INPUT MATERIAL: Begin
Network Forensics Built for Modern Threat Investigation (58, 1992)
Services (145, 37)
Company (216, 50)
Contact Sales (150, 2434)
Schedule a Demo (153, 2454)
INPUT MATERIAL: End
=== INSTRUCTIONS TO FOLLOW ===
Exactly reproduce every record.

=== ANSWER SPACE ===
Network Forensics Built for Modern Threat Investigation (58, 1992)
Services (145, 37)
Company (216, 50)
Contact Sales (150, 2434)
Schedule a Demo (153, 2454)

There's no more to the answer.